Your task:
The goal is a clean copy of all the data below, with pictures dropped and everything else retyped exactly.

Supplied entries:
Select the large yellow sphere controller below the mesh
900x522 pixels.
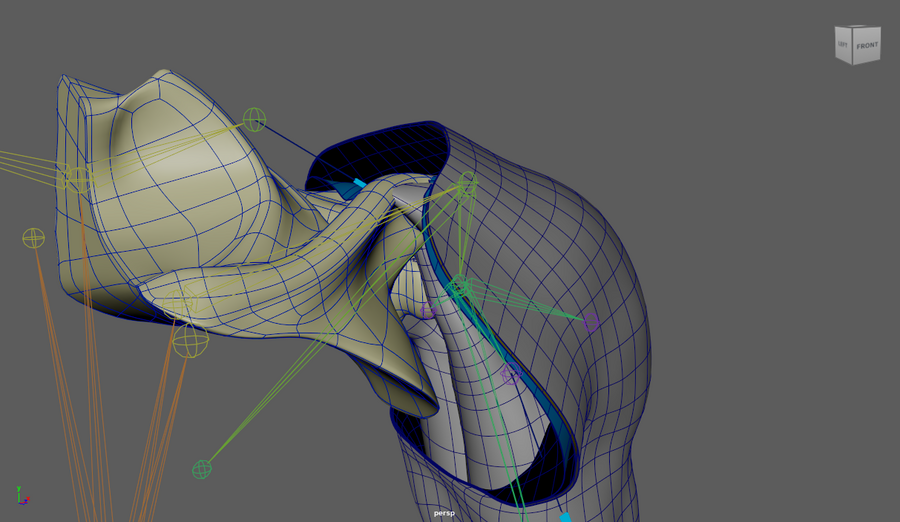pos(190,341)
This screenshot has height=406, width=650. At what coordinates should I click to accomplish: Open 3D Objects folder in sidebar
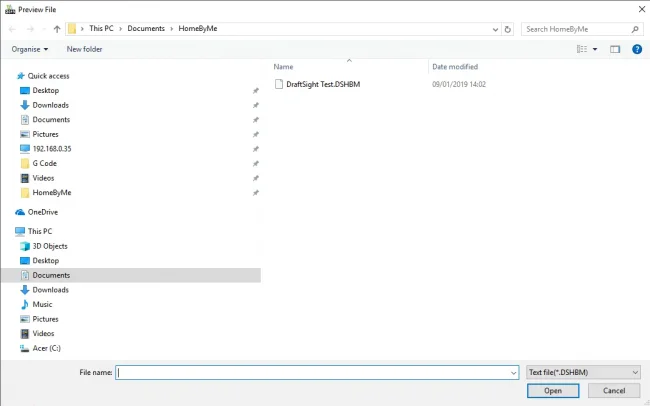[x=49, y=246]
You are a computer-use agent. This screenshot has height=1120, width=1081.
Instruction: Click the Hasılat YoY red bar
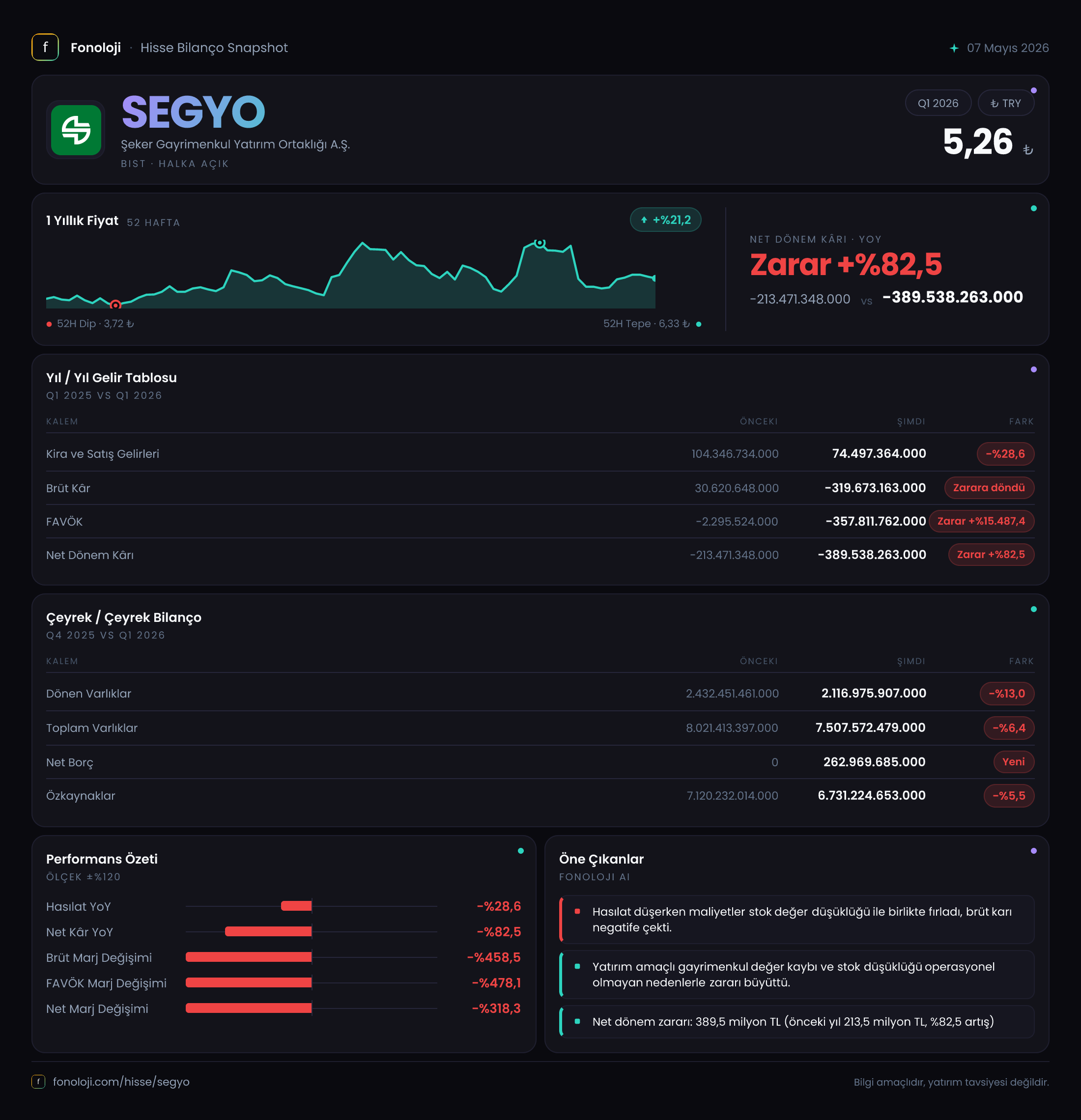296,906
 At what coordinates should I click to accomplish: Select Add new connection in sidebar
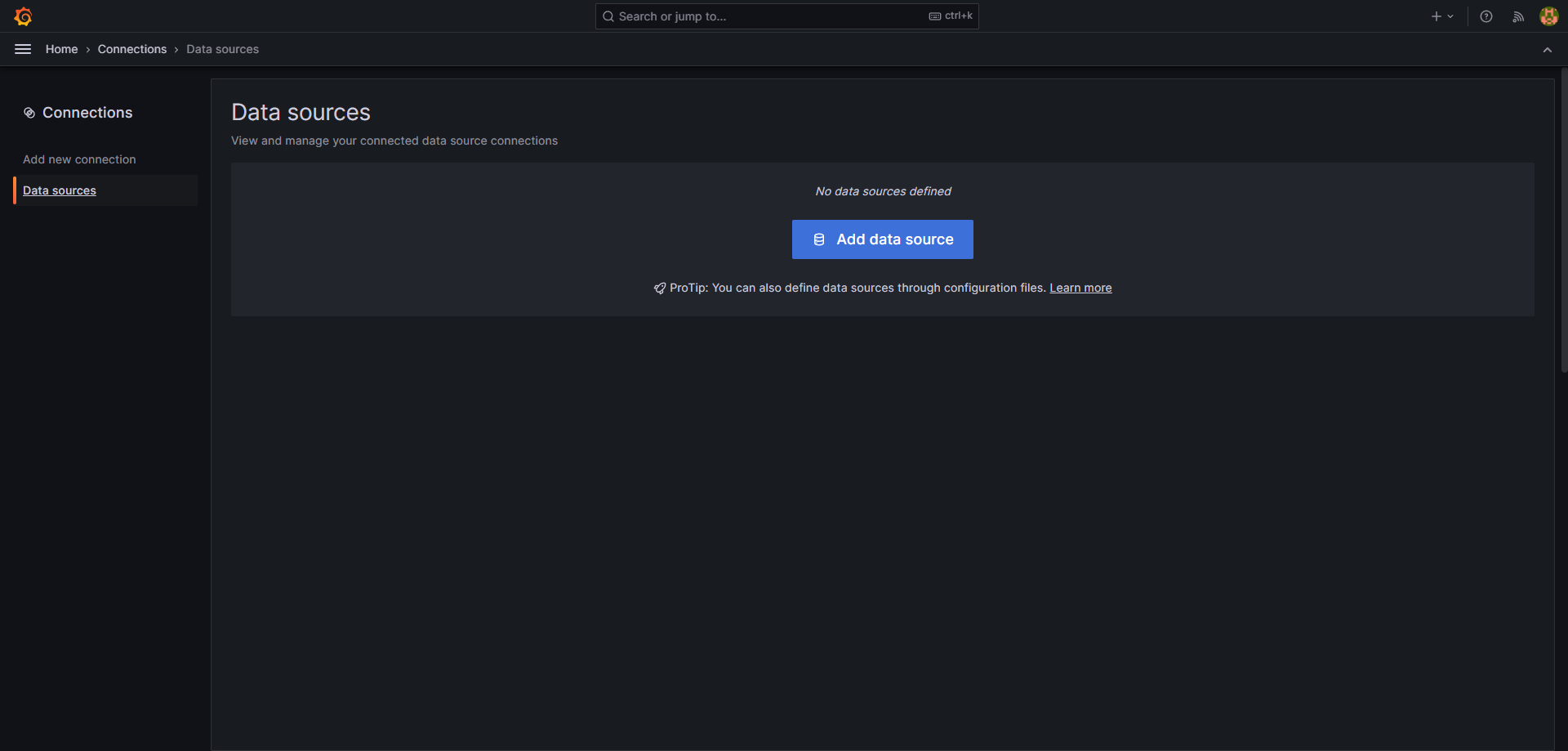coord(79,159)
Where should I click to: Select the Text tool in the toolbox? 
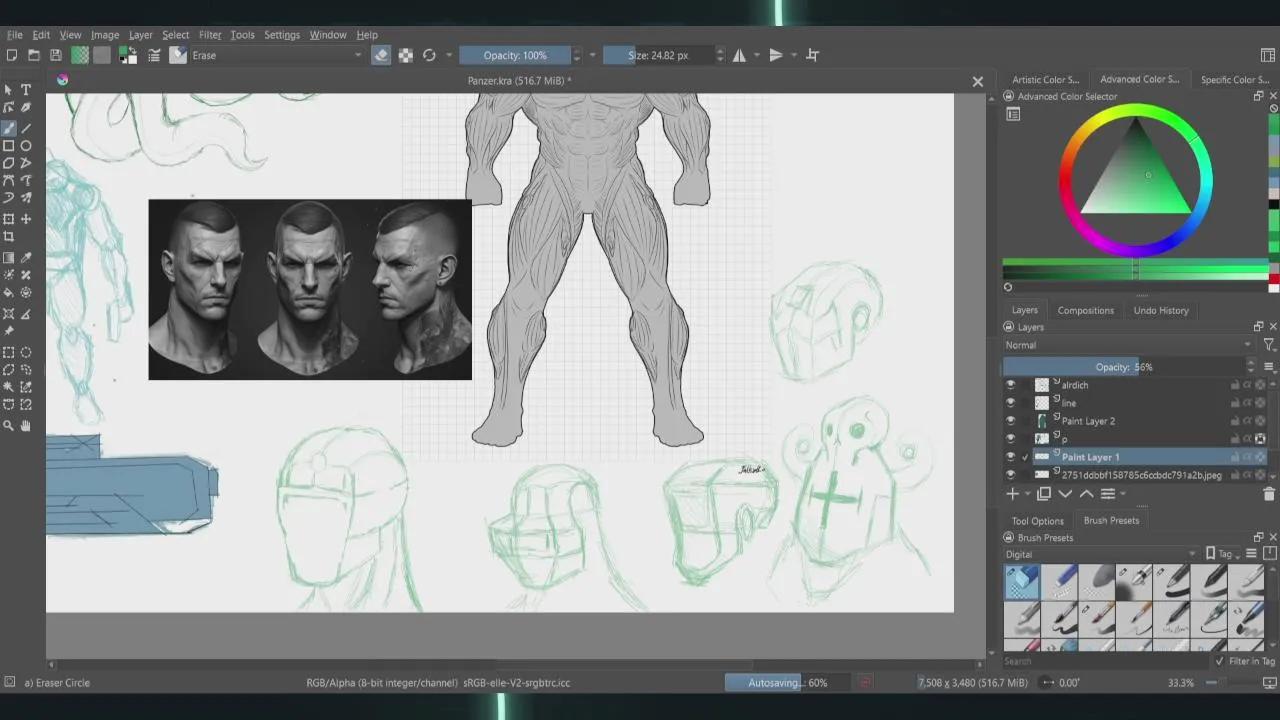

Reply to the task:
Select the large yellow sphere controller below the mesh
900x522 pixels.
pos(190,341)
This screenshot has height=406, width=650. At what coordinates should I click to accomplish: Open 3D Objects folder in sidebar
[x=49, y=246]
You are a computer-use agent. This screenshot has height=1120, width=1081.
Instruction: Click the Hasılat YoY red bar
296,906
 At what coordinates should I click to accomplish: Select Add new connection in sidebar
coord(79,159)
Where should I click to: Select the Text tool in the toolbox? 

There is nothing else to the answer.